Start

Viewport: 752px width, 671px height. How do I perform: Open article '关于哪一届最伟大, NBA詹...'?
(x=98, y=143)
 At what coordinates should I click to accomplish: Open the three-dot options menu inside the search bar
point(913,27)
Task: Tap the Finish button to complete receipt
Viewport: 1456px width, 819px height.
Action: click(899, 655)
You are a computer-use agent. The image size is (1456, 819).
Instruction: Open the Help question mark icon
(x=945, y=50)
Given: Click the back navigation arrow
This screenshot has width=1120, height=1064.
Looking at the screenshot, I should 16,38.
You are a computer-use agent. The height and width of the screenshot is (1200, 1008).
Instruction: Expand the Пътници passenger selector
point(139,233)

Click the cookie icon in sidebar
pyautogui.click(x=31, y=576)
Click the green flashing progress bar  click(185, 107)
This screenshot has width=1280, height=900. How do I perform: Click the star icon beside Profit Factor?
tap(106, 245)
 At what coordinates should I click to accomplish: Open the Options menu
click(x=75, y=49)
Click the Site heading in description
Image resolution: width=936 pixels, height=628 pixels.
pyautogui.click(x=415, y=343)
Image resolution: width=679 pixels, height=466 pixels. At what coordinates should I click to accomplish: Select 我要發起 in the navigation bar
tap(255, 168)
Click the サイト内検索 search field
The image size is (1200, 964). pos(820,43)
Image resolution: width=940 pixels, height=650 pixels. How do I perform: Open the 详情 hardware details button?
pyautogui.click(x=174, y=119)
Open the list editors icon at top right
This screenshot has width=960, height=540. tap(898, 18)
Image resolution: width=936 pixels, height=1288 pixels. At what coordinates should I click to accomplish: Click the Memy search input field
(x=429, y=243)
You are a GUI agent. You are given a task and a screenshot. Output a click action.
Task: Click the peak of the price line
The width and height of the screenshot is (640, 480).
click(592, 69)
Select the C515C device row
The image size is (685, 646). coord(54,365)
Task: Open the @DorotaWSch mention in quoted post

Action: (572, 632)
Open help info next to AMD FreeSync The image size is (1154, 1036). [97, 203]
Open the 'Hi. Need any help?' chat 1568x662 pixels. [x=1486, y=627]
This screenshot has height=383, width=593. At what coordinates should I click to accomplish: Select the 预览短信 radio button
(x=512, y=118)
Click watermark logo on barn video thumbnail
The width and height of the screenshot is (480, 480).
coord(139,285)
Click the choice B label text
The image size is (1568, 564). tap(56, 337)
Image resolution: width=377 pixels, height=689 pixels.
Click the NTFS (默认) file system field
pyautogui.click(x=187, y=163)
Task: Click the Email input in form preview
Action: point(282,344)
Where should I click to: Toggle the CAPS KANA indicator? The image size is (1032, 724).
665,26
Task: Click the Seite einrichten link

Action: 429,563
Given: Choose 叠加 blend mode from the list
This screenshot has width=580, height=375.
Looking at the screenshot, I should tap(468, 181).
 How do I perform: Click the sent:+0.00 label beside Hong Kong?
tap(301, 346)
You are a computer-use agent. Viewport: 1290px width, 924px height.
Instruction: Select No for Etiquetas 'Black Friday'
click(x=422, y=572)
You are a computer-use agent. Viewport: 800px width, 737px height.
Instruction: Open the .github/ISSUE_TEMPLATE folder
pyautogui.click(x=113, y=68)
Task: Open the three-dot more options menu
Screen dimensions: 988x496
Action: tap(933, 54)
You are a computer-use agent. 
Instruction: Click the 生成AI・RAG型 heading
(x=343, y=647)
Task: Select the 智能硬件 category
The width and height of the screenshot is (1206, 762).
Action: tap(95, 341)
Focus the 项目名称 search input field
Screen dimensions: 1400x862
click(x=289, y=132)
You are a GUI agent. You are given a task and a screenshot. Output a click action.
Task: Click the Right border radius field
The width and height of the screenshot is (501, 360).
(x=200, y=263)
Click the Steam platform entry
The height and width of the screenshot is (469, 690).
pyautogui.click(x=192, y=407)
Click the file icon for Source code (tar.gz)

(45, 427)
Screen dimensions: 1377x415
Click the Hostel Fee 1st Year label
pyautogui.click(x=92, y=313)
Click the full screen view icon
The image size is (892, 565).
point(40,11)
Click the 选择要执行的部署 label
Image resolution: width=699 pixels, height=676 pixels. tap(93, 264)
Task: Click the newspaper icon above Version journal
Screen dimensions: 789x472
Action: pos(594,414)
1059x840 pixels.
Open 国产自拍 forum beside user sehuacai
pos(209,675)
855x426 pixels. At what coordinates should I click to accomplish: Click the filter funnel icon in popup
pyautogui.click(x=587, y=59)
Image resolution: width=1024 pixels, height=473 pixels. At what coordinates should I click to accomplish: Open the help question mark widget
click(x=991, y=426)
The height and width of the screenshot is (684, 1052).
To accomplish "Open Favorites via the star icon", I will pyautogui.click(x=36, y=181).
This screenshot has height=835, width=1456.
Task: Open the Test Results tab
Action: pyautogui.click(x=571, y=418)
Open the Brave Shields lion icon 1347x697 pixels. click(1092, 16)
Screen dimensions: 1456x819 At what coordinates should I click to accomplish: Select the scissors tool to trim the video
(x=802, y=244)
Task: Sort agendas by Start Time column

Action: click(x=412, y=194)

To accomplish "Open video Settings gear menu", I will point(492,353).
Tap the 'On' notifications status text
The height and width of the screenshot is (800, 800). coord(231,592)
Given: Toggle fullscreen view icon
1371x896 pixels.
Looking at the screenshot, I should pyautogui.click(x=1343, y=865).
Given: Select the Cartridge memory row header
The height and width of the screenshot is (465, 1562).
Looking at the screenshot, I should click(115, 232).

End

Problem details :: Return the lines from the one with "Task: Open the three-dot more options menu" up to and including the one with "(x=802, y=244)", copied exactly.

Full answer ::
Task: Open the three-dot more options menu
Screen dimensions: 988x496
Action: tap(933, 54)
You are a computer-use agent. 
Instruction: Click the 生成AI・RAG型 heading
(x=343, y=647)
Task: Select the 智能硬件 category
The width and height of the screenshot is (1206, 762).
Action: tap(95, 341)
Focus the 项目名称 search input field
Screen dimensions: 1400x862
click(x=289, y=132)
You are a GUI agent. You are given a task and a screenshot. Output a click action.
Task: Click the Right border radius field
The width and height of the screenshot is (501, 360).
(x=200, y=263)
Click the Steam platform entry
The height and width of the screenshot is (469, 690).
pyautogui.click(x=192, y=407)
Click the file icon for Source code (tar.gz)

(45, 427)
Screen dimensions: 1377x415
Click the Hostel Fee 1st Year label
pyautogui.click(x=92, y=313)
Click the full screen view icon
The image size is (892, 565).
point(40,11)
Click the 选择要执行的部署 label
Image resolution: width=699 pixels, height=676 pixels. tap(93, 264)
Task: Click the newspaper icon above Version journal
Screen dimensions: 789x472
Action: pos(594,414)
1059x840 pixels.
Open 国产自拍 forum beside user sehuacai
pos(209,675)
855x426 pixels. At what coordinates should I click to accomplish: Click the filter funnel icon in popup
pyautogui.click(x=587, y=59)
Image resolution: width=1024 pixels, height=473 pixels. At what coordinates should I click to accomplish: Open the help question mark widget
click(x=991, y=426)
The height and width of the screenshot is (684, 1052).
To accomplish "Open Favorites via the star icon", I will pyautogui.click(x=36, y=181).
This screenshot has height=835, width=1456.
Task: Open the Test Results tab
Action: pyautogui.click(x=571, y=418)
Open the Brave Shields lion icon 1347x697 pixels. click(1092, 16)
Screen dimensions: 1456x819 At what coordinates should I click to accomplish: Select the scissors tool to trim the video
(x=802, y=244)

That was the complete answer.